● EXERCISE DIRECTIONS
Decide whether each statement below agrees with the forum thread on sed_eval evaluation, answering yes or no and quoting the deciding words of the thread: 1. The first poster reports that roughly half of the files in each dataset part contain no target sound events. 2. The reply says sed_eval must be modified before it can handle files with no reference events. 3. The first poster evaluates all samples together during the validation and test phase.

---------- PROVIDED PASSAGE ----------

How to evaluate (using sed_eval toolbox) the devtest/evaltest files with no target events (no Onset/Offset time)

n33lkanth commented 3 years ago

Dear @toni-heittola @emrcak, I am stuck in the evaluation part of the Rare sound event detection task (DCASE 2017 Task 2 challenge). I can see that in all three dataset parts (devtrain, devtest, and evaltest) approx. 50% of files/samples are with no target sound events i.e., there is no Onset and Offset time. So, I am facing a problem in preparing the reference_event_list and estimated_event_list, which are required as input parameters for _sedeval toolbox. In official DCASE challenge page files with no detected event as also required in the following format: [filename (string)] If I Include this kind of file entry (with empty or no onset and offset) in reference_event_list and estimated_event_list then I am getting an empty slice error from the sed_eval toolbox. As a workaround, I am excluding such files during the training, validation, and testing phase but my score is pretty low. Do I need any post-processing to avoid such errors? Kindly, help me to understand the process to handle such a situation/condition.

Best Regards,

toni-heittola commented 3 years ago

This should work out-of-the-box with sed_eval. You can see an example of this in the unit tests of the sed_eval codebase: https://github.com/TUT-ARG/sed_eval/blob/master/tests/test_sound_event.py#L212 This code is verifying toolbox to work with files having no reference events. See also evaluated files: https://github.com/TUT-ARG/sed_eval/blob/master/tests/data/sound_event/binary5.txt https://github.com/TUT-ARG/sed_eval/blob/master/tests/data/sound_event/binary5_detected.txt

n33lkanth commented 3 years ago

Dear @toni-heittola , Thank you so much for sharing the resources above. I will check these examples and will get back to you if I have further doubt/questions. 👍

Best Regards

n33lkanth commented 3 years ago

Dear @toni-heittola , I compared the file system shared by you above with my implementation. I can see that all the test samples are included in both the example text files shared above. But, my implementation is based on your ICAASP2019 tutorial. In my validation/test phase I am evaluating one sample at a time (as explained in the tutorial). So, I am in a situation where for file 'mixture_devtrain_babycry_006_a9196cb1f180ff3c96339582025ec0b8.wav' (as an example) there is no event at all in the ground truth. So in the reference_event_list file, there is just the single entry of file name (no onset-offset and label info). But in the current_estimated file there are lots of false positives (as the file is from the first epoch only).

---------- MATERIAL SHOWN ----------

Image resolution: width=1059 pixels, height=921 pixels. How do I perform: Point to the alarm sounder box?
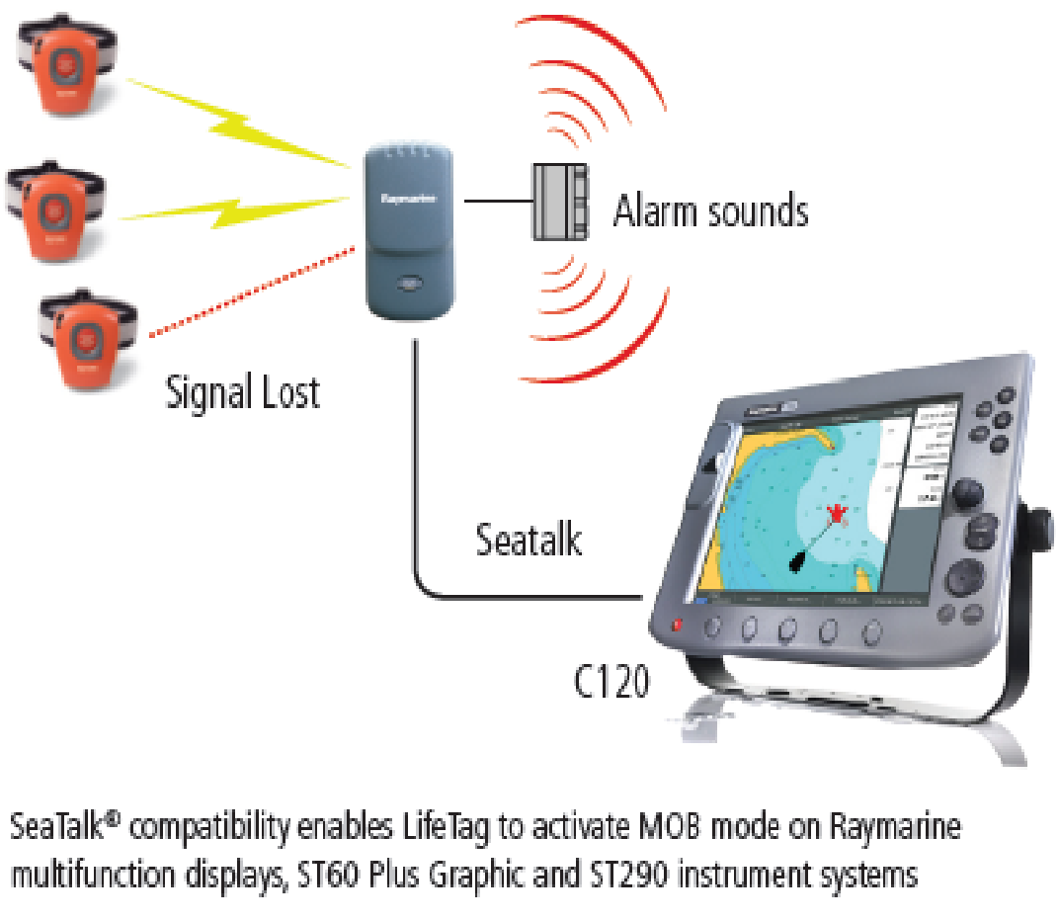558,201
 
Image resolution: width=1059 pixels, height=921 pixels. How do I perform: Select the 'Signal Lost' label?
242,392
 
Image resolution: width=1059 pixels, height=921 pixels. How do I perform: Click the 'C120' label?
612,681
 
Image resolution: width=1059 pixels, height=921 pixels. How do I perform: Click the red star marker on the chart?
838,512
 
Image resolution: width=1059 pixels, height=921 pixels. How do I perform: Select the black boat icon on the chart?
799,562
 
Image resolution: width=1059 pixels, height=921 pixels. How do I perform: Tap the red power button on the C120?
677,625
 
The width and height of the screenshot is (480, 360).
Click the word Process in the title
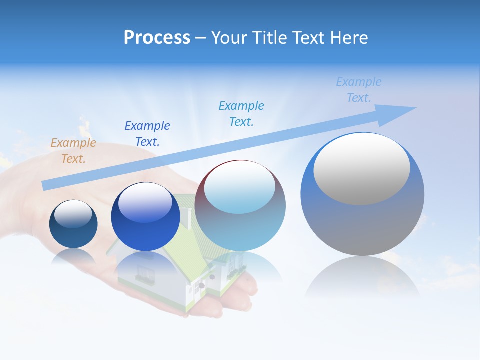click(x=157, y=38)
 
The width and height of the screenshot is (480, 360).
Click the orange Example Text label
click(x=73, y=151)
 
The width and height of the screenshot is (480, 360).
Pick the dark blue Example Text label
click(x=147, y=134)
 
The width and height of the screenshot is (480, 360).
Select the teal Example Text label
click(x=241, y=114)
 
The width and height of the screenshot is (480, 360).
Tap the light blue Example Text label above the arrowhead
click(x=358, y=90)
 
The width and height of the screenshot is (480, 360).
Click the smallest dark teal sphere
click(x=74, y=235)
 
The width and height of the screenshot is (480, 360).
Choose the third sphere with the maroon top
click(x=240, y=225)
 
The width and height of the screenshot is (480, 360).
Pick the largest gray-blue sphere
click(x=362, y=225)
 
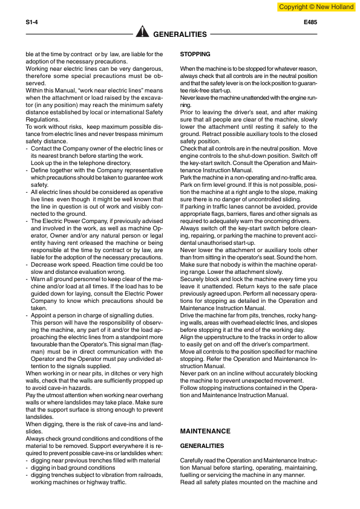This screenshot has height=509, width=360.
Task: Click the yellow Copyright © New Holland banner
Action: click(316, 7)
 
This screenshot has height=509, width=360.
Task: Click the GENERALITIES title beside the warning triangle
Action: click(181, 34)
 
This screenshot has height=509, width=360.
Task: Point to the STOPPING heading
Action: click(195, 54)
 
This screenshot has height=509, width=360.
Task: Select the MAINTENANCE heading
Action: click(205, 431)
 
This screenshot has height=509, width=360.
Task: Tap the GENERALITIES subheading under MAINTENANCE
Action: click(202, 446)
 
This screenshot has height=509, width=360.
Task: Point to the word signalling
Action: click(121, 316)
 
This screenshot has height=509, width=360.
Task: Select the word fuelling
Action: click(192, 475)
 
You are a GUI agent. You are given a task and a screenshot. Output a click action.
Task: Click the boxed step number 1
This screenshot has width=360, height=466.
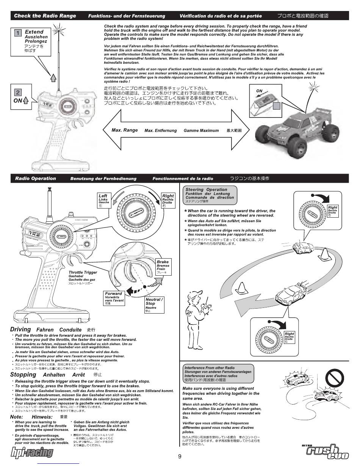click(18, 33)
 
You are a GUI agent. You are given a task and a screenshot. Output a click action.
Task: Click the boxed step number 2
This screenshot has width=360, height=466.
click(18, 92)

----------
---------- MATERIAL SHOWN ----------

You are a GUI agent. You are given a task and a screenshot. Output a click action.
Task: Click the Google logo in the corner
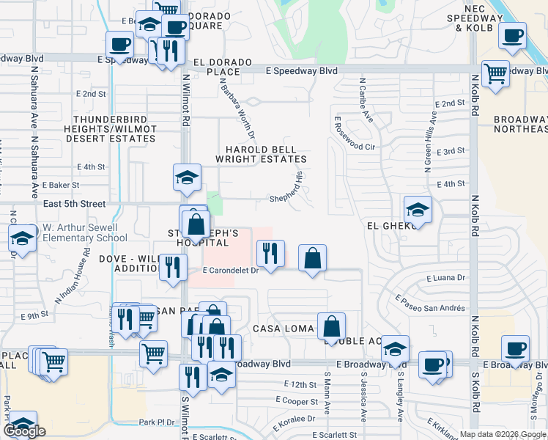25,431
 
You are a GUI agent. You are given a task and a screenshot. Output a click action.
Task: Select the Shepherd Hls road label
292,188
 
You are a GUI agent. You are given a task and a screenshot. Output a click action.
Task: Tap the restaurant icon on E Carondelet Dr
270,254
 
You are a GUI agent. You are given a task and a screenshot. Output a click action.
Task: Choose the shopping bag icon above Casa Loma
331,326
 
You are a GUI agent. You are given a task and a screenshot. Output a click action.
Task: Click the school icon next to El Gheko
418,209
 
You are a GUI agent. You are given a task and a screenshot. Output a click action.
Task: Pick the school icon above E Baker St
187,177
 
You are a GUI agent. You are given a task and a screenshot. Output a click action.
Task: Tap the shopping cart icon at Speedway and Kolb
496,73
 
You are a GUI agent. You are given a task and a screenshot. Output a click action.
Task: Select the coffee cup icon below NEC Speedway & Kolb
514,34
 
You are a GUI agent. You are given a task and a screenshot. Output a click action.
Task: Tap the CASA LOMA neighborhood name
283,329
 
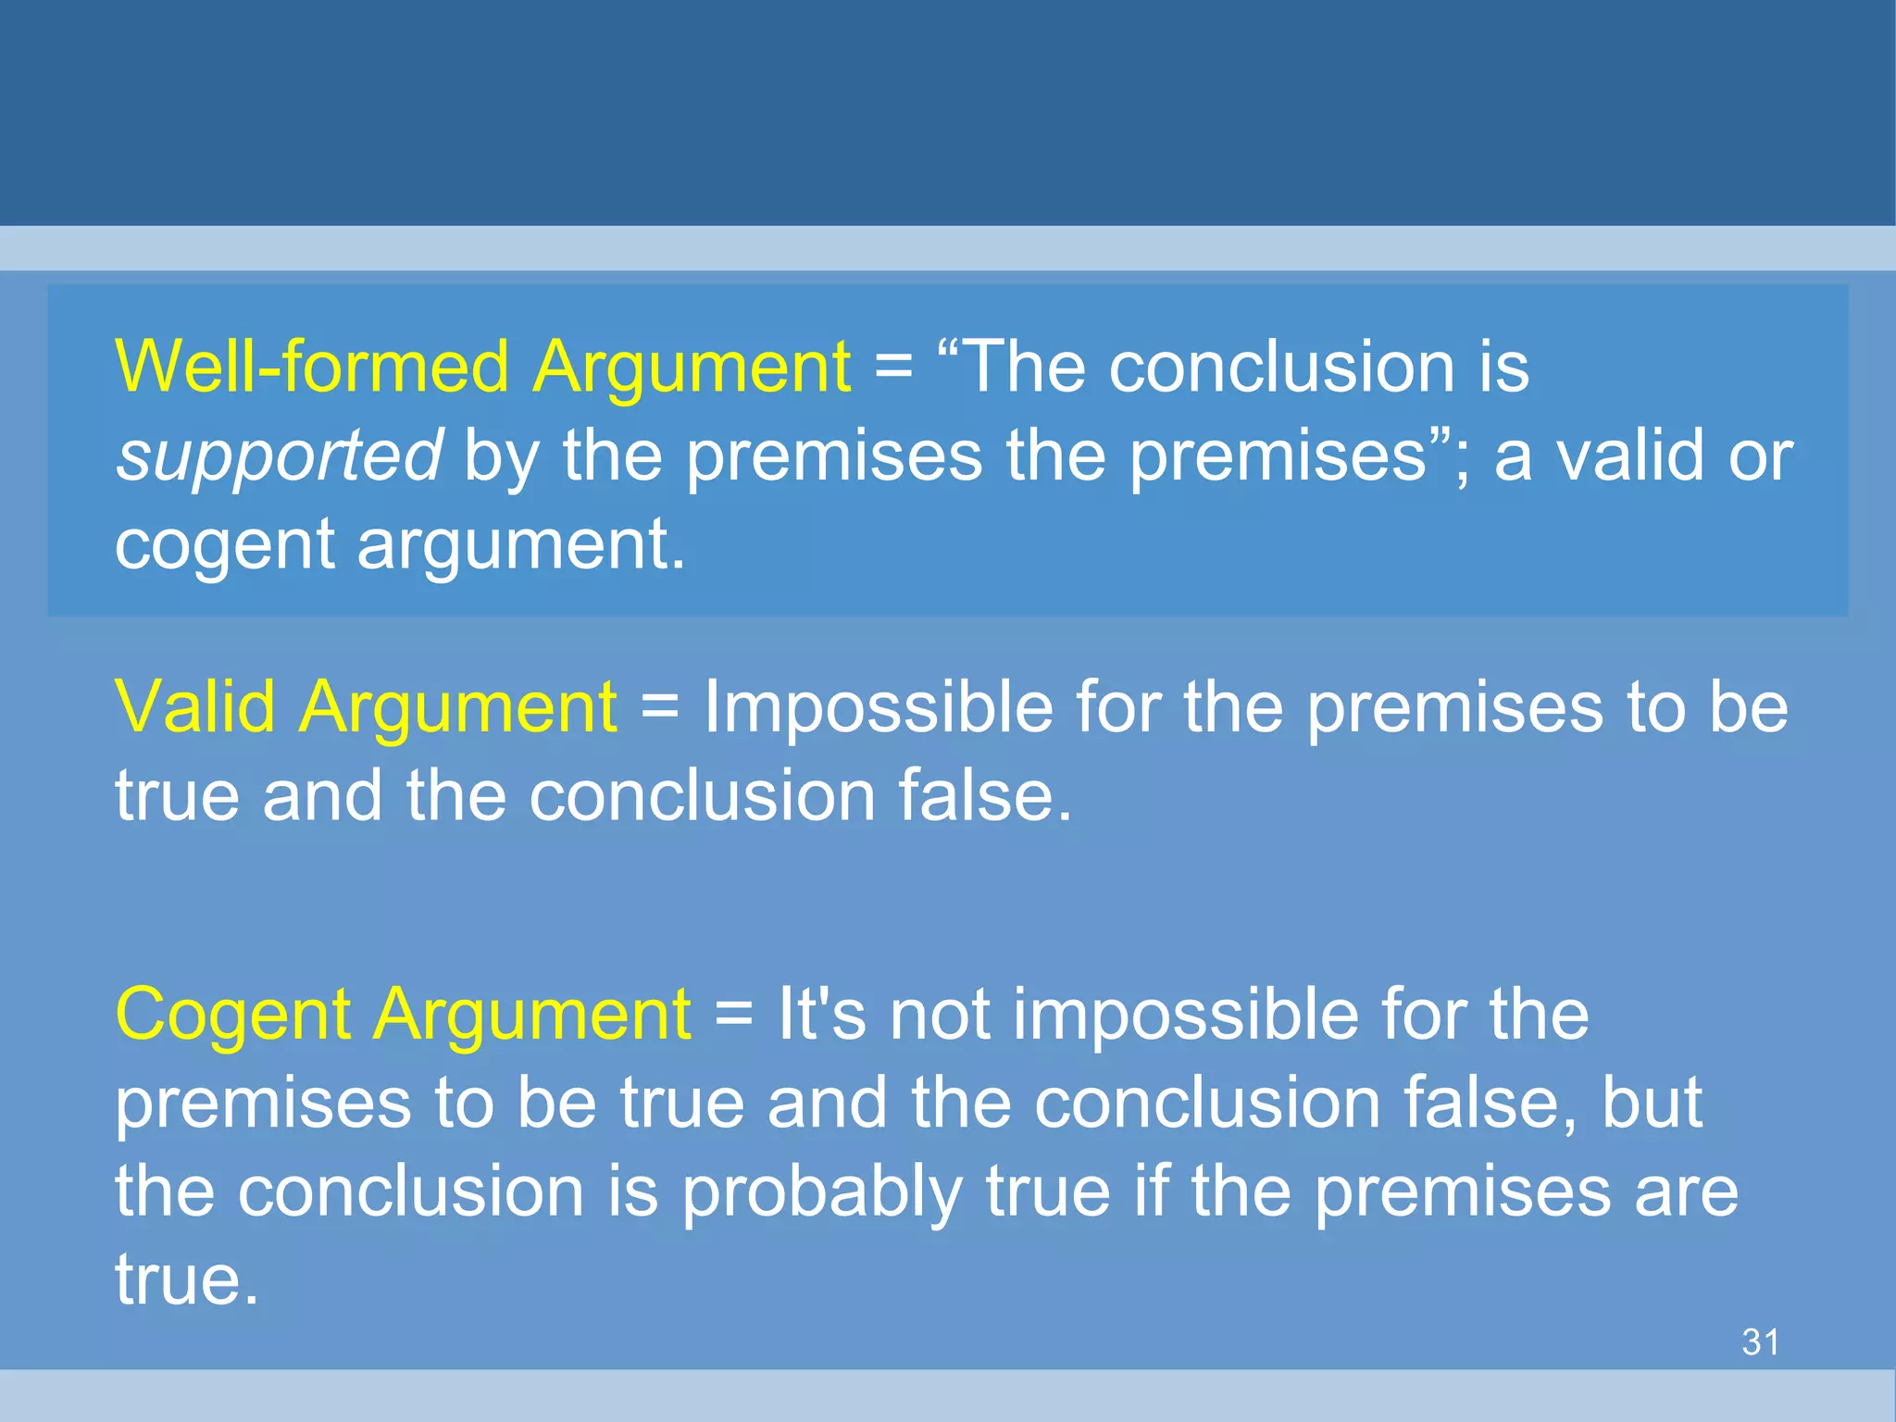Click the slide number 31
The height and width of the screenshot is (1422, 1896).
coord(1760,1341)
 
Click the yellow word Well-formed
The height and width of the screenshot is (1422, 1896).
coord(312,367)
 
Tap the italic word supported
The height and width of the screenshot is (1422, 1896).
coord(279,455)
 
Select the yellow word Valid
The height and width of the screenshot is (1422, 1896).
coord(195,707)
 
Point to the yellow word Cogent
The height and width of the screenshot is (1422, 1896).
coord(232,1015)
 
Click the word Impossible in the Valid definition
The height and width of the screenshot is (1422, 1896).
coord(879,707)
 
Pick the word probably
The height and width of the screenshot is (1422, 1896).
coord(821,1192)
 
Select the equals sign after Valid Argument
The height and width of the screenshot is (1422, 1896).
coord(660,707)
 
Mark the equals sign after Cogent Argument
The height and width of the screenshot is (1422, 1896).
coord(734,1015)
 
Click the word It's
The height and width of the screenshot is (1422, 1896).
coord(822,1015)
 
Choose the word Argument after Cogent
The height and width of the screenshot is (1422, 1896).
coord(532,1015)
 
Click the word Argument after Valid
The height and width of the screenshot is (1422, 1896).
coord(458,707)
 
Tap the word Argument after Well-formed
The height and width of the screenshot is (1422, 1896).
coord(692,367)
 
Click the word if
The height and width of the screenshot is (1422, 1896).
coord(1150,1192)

----------

● COMPLETE RESPONSE
1. Yes: "approx. 50% of files/samples are with no target sound events"
2. No: "This should work out-of-the-box with sed_eval."
3. No: "In my validation/test phase I am evaluating one sample at a time"